Trois secteurs particulièrement affectés par les défaillances au 1er semestre retiennent notre attention. Ils méritent un suivi à l’avenir et des investigations plus poussées.

  1. Le secteur des transports routiers de fret interurbains pourrait être fortement impacté par un effet de restructurations qui suit une dynamique d’intégration des activités logistiques dans des grands groupes mondiaux. On observe dans ce secteur 59 défaillances d’entreprises de + de 10 salariés au 1er semestre 2025, soit une hausse de 41% par rapport au S1 2024 et 136% par rapport au S1 2019. Ces défaillances ont un impact territorial fort avec des sociétés souvent situées en Auvergne, en Bourgogne ou dans les Hauts-de-France. Ces régions ne sont pourtant pas celles qui connaissent les hausses de défaillances les plus importantes tous secteurs confondus. C’est donc sans doute bien une réorganisation du secteur d’activité qui s’y joue. Dans les Hauts-de-France, on peut par exemple penser que la proximité des grandes aires logistiques néerlandaises favorise les entreprises de très grande taille, capables d’assurer des rotations rapides et continues.
  2. Un autre fait notable de ce bilan semestriel est la forte hausse des défaillances d’entreprises de sécurité privée par rapport au S1 2024. Depuis début 2025, ce sont 214 entreprises dans le secteur des activités de sécurité privée qui sont entrées en procédures collectives, une hausse de 12% par rapport au S1 2024, et 52 d’entre elles emploient plus de 10 salariés, ce qui représente une hausse de 41% par rapport au 1er semestre 2024. Cette tendance apparaît peu intuitive alors que les Jeux Olympiques sont réputés avoir soutenu le secteur. Lorsque l’on analyse attentivement la situation des 20 plus importantes entreprises de sécurité privée en procédures collectives, celles-ci sont souvent des entreprises ayant connu une forte croissance de leurs activités de gardiennage au moment des confinements du fait de la déshérence des sites publics et industriels et dont le chiffre d’affaires s’est brutalement tassé par la suite. Les départements les plus touchés sont le Puy-de-Dôme, la Côte d’Or, les Côtes d’Armor, le Finistère, le Nord, l’Oise, la Somme et la Guadeloupe.

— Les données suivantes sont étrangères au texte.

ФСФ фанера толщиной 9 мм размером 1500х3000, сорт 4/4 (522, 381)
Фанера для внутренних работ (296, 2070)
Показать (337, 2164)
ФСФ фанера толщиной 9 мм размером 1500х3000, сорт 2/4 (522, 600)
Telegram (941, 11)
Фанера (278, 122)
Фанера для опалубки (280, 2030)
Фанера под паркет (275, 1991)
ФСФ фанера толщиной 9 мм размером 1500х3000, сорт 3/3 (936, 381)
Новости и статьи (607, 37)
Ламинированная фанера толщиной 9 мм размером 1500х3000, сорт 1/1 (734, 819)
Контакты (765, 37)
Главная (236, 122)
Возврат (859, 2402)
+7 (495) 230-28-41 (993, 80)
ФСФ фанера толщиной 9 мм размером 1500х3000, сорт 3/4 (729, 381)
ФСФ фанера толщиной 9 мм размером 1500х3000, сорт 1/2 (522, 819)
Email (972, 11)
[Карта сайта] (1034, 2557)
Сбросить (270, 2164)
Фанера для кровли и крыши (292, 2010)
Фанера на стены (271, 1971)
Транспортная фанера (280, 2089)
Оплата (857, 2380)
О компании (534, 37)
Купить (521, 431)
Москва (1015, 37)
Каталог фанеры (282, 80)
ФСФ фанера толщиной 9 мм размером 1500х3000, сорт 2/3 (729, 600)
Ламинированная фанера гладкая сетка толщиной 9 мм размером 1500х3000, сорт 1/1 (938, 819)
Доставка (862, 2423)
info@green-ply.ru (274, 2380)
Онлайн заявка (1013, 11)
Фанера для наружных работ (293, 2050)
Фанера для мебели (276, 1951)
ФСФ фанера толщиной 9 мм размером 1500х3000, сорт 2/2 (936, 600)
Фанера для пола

  3. Enfin, les entreprises de taxis connaissent une forte hausse des défaillances au niveau national ; avec 366 défaillances au 1er semestre 2025, la hausse est de 33% par rapport au S1 2024 et de 66% par rapport au S1 2019. Depuis 2019, ce sont 2 583 entreprises de taxis qui sont rentrées en procédure collective. Les causes de ces difficultés sont multiples : concurrence des voitures de transport avec chauffeur (VTC), mais aussi covoiturage ou transports en commun pour limiter les frais domestiques ou professionnels. Dans ce contexte, les mobilisations des taxis ayant entouré la négociation de la nouvelle convention de l’Assurance-maladie pour le transport de patients doivent être appréhendées comme des mobilisations pour la continuité de leur activité économique. Cette activité représentant une part importante de leur chiffre d’affaires, a fortiori hors des grandes villes.